His example of 1987 is a much better one, although this one shows that we don’t need a recession to get a bear market. In the latter part of that year, we lost 33%, and economic growth was just fine at 3.5%, and you have to go all the way back to 2005 to see a number this big in today’s world.
People mention a number of things when they look to explain the bear move of 1987, but the number one reason is deemed to be market sentiment, with all of the other factors relating to changes in market sentiment.
With a recession, market sentiment also steps in and does the same thing, so the conclusion here should be that market sentiment causes bear markets and a number of things may weigh in on this sentiment to depress it.
Things Move Faster Now, So We Need to Be Faster Too
Carlsson-Szlezak refers to the bear move last year as a matter of the “modern volatility regime,” which is another way of saying that market sentiment is more volatile now than in the past. He expects that the next bear market may come by way of this new regime, and volatility is certainly more pronounced these days due to the nature of trading today versus the past.
We value stocks more quickly, and it wouldn’t be hard to argue that we do so with more force and passion than we used to as well. The way that Donald Trump has shaped the stock market this year is a good example of this, and we certainly did respond in a more volatile way to his remarks than we may have expected, but our sentiment is just that much more liquid now, much like shaking a bottle of liquid is compared to one filled with a semi-solid.

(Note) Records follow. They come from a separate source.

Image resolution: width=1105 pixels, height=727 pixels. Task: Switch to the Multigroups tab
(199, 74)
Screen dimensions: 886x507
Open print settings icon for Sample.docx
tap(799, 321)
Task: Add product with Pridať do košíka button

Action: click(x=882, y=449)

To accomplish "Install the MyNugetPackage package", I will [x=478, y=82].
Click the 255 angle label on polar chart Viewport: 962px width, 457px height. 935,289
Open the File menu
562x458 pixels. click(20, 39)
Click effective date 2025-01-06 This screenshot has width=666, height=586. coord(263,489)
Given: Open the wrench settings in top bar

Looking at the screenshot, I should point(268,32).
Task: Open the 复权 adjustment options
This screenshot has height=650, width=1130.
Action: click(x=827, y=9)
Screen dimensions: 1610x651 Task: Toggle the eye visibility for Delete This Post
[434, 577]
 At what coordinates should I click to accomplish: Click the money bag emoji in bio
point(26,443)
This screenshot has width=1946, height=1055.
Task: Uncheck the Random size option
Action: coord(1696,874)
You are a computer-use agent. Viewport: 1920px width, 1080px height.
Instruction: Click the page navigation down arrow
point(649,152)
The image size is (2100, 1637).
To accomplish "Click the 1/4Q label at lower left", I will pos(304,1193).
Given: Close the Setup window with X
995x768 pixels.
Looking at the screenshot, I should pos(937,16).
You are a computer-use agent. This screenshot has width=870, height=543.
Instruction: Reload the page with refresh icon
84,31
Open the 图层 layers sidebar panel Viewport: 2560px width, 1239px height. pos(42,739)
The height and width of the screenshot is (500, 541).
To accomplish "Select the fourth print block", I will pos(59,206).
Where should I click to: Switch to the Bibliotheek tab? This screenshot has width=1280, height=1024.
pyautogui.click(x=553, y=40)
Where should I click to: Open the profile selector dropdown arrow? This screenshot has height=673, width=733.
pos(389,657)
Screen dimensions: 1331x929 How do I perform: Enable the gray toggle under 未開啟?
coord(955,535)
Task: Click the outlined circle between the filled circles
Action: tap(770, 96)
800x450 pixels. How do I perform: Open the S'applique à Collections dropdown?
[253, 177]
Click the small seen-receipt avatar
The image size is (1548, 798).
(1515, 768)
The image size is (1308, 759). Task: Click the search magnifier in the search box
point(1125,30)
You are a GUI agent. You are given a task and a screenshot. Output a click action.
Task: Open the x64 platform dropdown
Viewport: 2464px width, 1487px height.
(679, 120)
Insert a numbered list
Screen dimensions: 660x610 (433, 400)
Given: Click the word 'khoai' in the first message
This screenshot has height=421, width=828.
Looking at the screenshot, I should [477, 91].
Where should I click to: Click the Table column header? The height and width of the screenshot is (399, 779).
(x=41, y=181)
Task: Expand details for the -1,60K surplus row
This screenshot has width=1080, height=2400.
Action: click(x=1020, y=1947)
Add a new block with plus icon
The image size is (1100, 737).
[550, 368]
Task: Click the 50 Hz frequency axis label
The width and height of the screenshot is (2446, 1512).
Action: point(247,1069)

We do need to be seeking a better conclusion here than bear markets and recessions only going together two-thirds of the time, as that’s not particularly helpful to know. If we get a bear market, whether or not we’re in a recession doesn’t matter at least to the stock market, and while we observe it on the ground writhing in pain, why we got struck down does not help us in the present.
If we are in a recession, according to Carlsson-Szlezak, two thirds of the time the bears will be along for the ride, although they either are or they are not. None of this, therefore, has any real predictive value, because the judgements only come down after the fact.
There is a common thread here which can actually help us predict these things, and that’s by looking at market sentiment itself. We have a very clear and easy to do this and that’s to look at the end result of this sentiment and changes in it, which are changes in stock prices itself.
This should be so obvious to have us wondering what else there would be to look at, although many people look at all sorts of other things to look to predict stock prices, with varying degrees of accuracy. These predictions cannot come true without their becoming manifest in the market though, and therefore at a minimum, we need to keep our eye on the market to see if our predictions are even starting to manifest in the real world.
Price is how we keep score with stocks, including determining and measuring bear markets. Declining market sentiment ultimately causes bear markets, and while we can’t predict everything, and get hit with things like Black Monday in 1987, even this move had a progression and the people who were paying attention that day or had the right stop loss orders in place did limit their losses.
We still need to look upon the sky to see how the weather may be forming, but when we do, we see neither a recession storm nor a bear market storm forming. The two don’t always go together, but once we see the rain fall and everyone running inside, it doesn’t matter.
We can try to predict this weather but no matter what our forecast, we need to also keep an eye on how these patterns are developing in front of our eyes to get any sort of real picture. We also need to keep our eyes on what matters, which is changes in sentiment, because that’s what brings on the rain every time.